Agora, relativamente ao “Programão” e o facto do mesmo ter por base endividamento contraído pelas empresas sempre com as garantias do estado, e correndo o risco de entrar por um tema para especialista que não sou (mas o Dr. Tavares Moreira fará o favor de complementar ou corrigir o meu raciocínio), preferia que os investimentos fossem feitos com verbas do orçamento do estado. Parece-me completamente desadequado para o estado, as concessões aos privados que vêm estado na moda desde que o Eng. Guterres quis executar o Plano Rodoviário todo em 3 ou 4 anos. Foi a maior asneira e agora querem repeti-la em todas as frentes possíveis.
Caros Comentadores Tonibler, rxc, Rui Fonseca e Agitador,
Quero em 1º lugar confessar-lhes que partilho muitas das vossas preocupações...
Também eu duvido da capacidade dos nossos organismos para gerir sistemas de incentivos e das empresas os utilizarem de modo eficiente...

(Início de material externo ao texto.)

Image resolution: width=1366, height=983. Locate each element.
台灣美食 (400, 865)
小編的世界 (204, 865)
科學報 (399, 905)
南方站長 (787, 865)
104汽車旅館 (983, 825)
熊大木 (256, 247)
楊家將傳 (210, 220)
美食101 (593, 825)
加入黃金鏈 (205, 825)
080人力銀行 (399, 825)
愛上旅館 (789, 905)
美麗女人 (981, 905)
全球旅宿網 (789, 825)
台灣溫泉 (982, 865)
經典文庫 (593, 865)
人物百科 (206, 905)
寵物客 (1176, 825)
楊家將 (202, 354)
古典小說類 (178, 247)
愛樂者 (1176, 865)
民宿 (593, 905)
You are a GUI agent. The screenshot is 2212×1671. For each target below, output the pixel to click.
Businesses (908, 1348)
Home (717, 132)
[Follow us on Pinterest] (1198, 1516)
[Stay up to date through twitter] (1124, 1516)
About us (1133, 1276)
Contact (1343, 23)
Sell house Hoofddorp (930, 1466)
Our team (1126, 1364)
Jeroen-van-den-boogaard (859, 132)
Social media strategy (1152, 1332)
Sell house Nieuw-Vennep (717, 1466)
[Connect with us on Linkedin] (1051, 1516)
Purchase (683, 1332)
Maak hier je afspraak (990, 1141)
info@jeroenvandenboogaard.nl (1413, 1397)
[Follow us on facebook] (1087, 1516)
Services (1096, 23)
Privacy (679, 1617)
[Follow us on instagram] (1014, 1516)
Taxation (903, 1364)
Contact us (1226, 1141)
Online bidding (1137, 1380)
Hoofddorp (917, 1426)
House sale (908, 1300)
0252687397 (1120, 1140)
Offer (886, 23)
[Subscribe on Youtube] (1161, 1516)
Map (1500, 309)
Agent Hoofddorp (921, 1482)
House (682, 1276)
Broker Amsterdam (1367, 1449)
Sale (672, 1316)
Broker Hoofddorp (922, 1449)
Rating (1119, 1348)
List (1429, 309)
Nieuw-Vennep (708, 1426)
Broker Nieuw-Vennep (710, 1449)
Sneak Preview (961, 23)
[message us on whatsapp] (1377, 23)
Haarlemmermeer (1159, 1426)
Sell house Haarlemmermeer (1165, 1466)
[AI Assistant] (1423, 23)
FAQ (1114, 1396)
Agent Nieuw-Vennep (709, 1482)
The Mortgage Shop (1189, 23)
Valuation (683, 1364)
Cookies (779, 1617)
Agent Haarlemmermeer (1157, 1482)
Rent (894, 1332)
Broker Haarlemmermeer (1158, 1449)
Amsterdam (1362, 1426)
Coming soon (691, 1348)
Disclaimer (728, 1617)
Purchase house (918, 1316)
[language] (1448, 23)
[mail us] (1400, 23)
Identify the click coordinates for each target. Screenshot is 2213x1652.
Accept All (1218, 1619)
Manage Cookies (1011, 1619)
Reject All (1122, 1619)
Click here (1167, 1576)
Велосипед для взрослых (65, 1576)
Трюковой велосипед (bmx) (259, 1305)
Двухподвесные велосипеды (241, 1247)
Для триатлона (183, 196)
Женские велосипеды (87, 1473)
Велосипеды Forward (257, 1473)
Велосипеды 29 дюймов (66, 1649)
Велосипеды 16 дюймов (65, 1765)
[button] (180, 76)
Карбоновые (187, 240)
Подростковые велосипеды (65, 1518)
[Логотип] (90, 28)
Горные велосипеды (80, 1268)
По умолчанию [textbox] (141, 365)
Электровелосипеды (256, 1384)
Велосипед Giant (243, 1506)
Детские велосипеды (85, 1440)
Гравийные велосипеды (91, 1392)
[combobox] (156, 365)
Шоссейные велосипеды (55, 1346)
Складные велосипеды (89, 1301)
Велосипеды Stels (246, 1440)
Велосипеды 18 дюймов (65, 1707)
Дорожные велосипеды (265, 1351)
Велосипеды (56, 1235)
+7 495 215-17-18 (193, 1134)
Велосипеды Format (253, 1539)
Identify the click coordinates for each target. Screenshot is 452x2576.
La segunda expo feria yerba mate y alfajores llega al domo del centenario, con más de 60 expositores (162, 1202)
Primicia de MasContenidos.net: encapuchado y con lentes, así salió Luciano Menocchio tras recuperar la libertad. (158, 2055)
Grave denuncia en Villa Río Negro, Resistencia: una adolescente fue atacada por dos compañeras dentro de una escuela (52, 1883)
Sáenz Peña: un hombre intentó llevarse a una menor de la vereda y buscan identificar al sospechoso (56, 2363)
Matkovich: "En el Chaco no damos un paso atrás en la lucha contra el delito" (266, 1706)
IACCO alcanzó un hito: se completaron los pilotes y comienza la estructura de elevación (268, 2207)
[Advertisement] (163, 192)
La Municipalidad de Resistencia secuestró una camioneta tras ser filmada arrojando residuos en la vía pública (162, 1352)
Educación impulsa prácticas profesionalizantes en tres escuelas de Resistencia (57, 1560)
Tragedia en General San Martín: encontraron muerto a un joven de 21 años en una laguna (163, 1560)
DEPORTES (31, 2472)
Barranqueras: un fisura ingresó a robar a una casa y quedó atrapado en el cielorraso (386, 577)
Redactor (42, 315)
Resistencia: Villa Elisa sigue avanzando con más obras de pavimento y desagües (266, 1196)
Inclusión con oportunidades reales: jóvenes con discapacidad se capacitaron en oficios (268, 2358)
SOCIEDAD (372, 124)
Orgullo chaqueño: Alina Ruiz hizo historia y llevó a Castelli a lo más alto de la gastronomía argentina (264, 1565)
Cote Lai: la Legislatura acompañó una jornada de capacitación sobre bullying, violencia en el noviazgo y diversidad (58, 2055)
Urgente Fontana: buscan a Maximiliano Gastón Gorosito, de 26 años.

A tendência generalizada e ancestral para a empatocracia e a utilização da velha "cunha" de parentes ou amigos da política fazem com que estes sistemas de incentivos se transformem em máquinas emperradas e viciadas...
Quanto a reduções da carga fiscal, já sabemos o que aí vem...nada ou agravamentos mais ou menos disfarçados...
E o que se sabe da aplicação das medidas fiscais que discriminam positivamente as PME's do interior? Nada ou quase nada, não existe informação e a percepção que se tem é de que essas medidas se não foram ineficazes pouco mais terão sido...
Seria necessário, para termos um esquema de apoio eficiente, que este fosse extremamente simples, universal, quase sem intervenção burocrática...será possível?
Admito que apenas uma entidade na administração publica tenha condições para administrar esse esquema: a AICEP.